Amazon shares sank overnight as the online giant said they expected trading conditions to worsen through the rest of 2022 as inflationary pressures squeeze consumers.
Amazon was just one of many US tech companies this week blaming the economic environment for disappointing financial performance.
Meta, Alphabet, Microsoft and now Amazon are all concerned about how the financial health of their customers will impact growth through the winter.
Amazon shares were down over 12% in the premarket, despite sales rising 15% to $127.1 billion in the third quarter.
“Q3 results for Amazon disappointed largely across the board, with the biggest worry for investors likely coming from the guidance for the fourth quarter, traditionally the most important period of the year for e-commerce. Revenue expectations of $140-$148bn were well behind expectations and operating income’s a disappointment too, with a guide of $0-$4bn,” said Matt Britzman, Equity Analyst at Hargreaves Lansdown.

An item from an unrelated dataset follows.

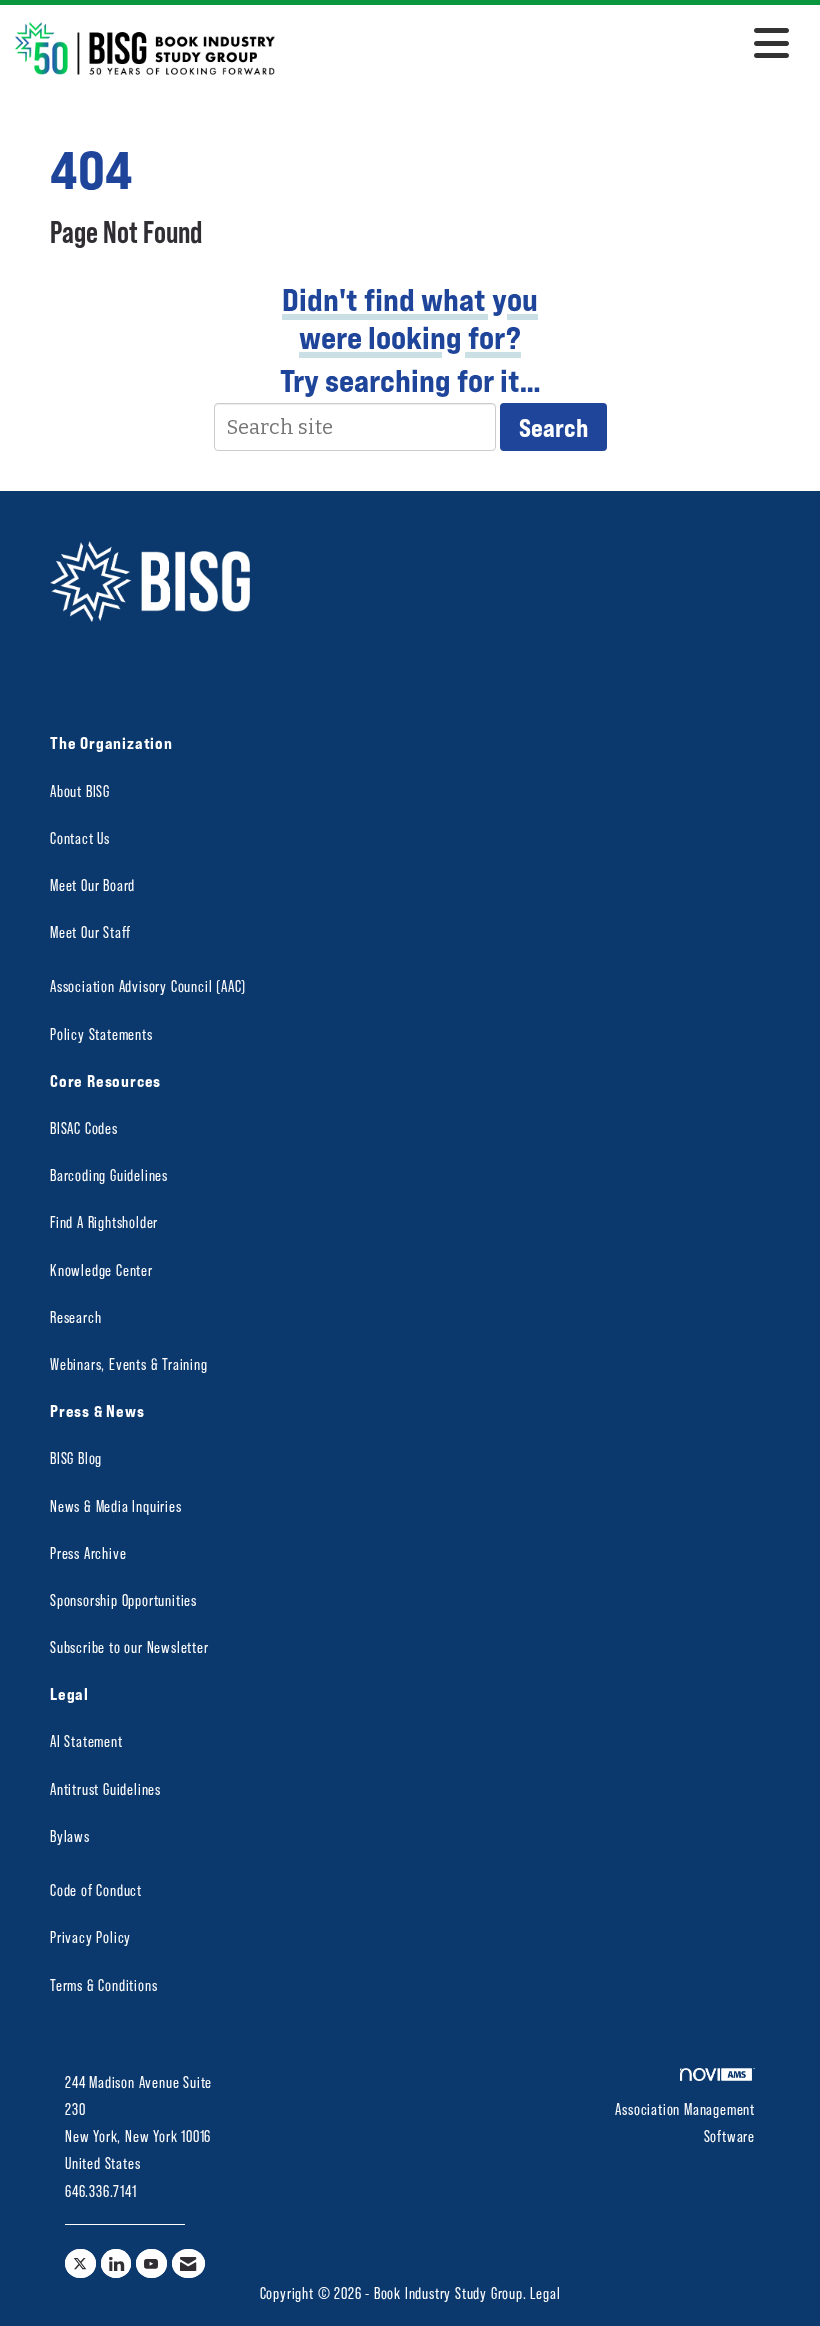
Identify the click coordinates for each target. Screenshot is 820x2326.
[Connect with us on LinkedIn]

“The core e-commerce business has come under pressure from changing shopping habits from the boom seen over the pandemic and a consumer with less disposable income.”

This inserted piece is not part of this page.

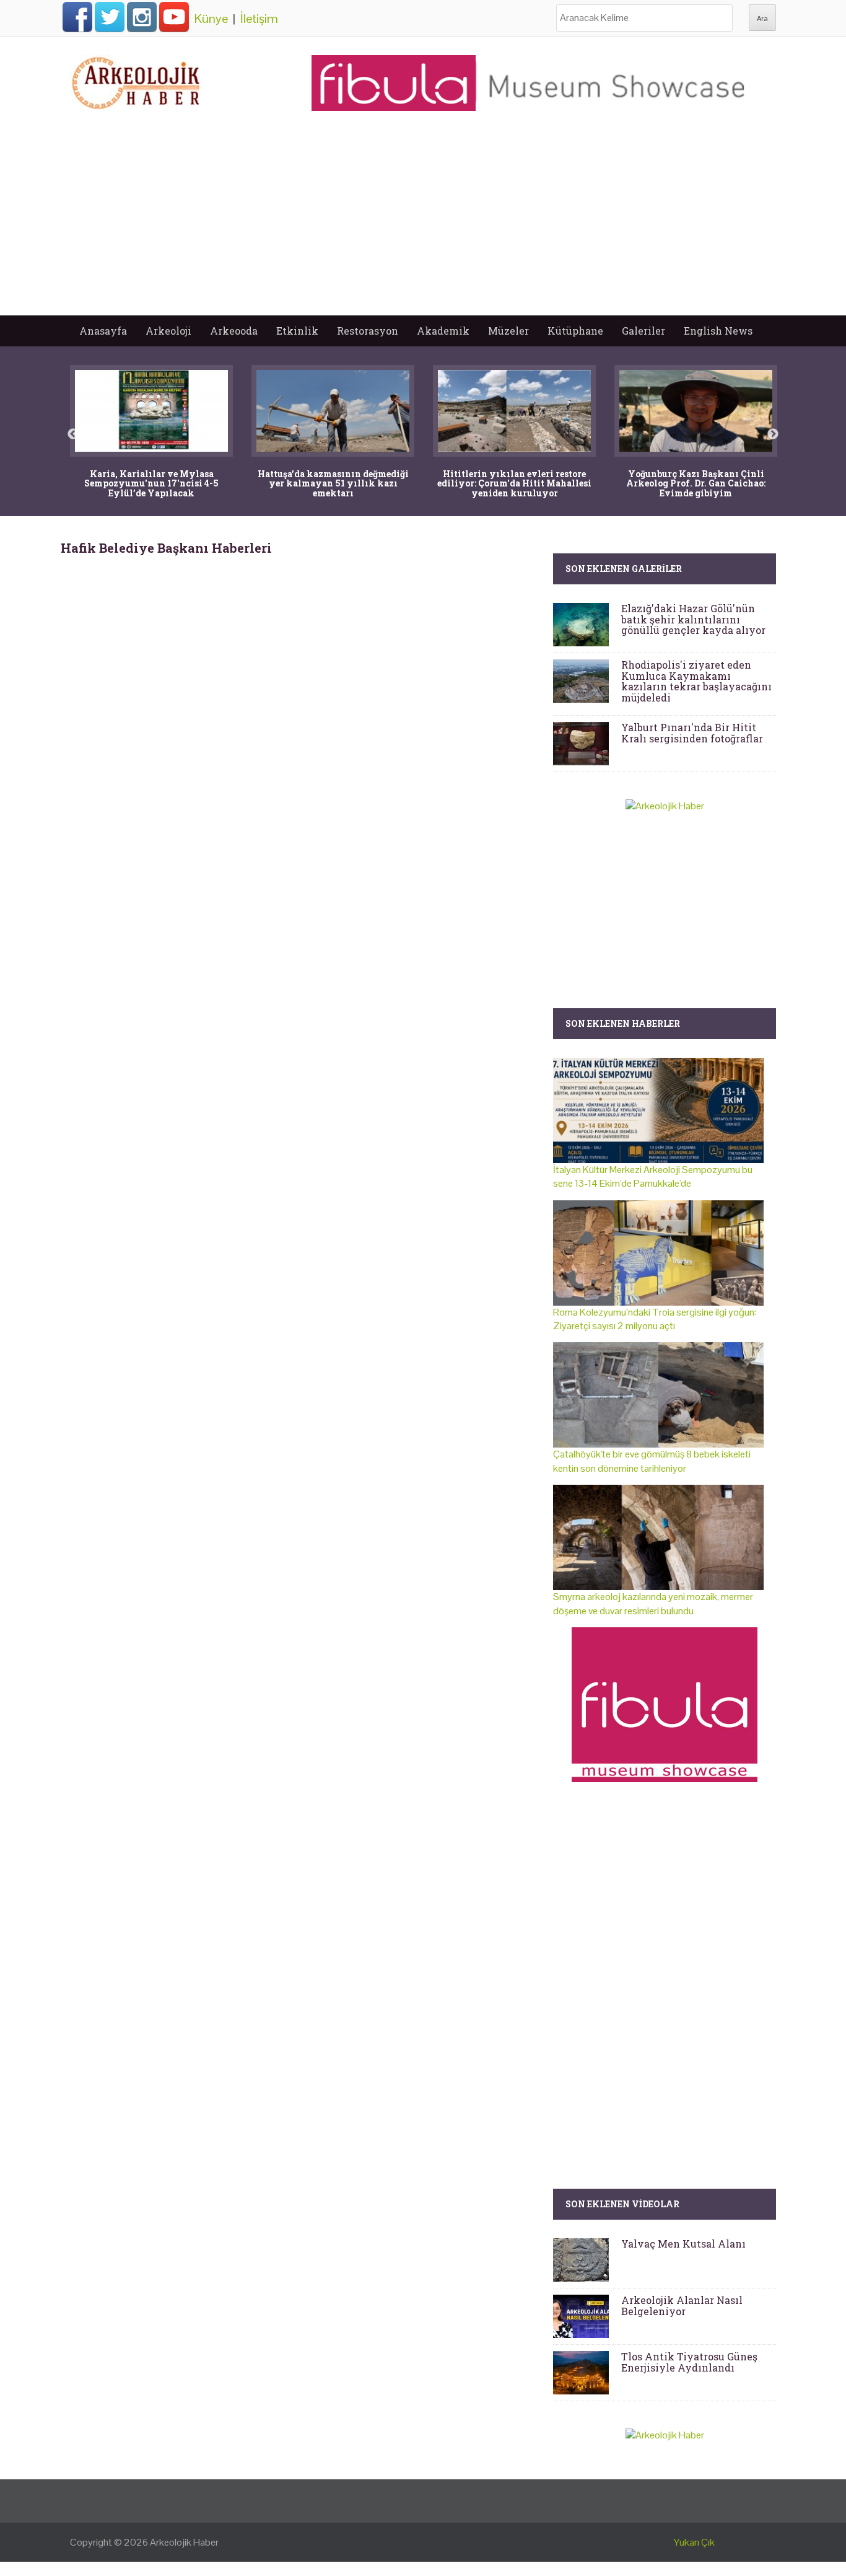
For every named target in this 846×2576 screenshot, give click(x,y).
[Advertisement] (423, 222)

Britzman attributed the slowdown at Amazon in part to their expansion plans, which he says has lifted costs.
“Clearly, Amazon went too big too soon on its expansion plans and it’s had to put the brakes on and then some to try and get costs back under control. Operating costs were up close to 18% in Q3, so those cost cutting actions haven’t made their way through as fast as we’d like to see, weighing heavily on the bottom line.”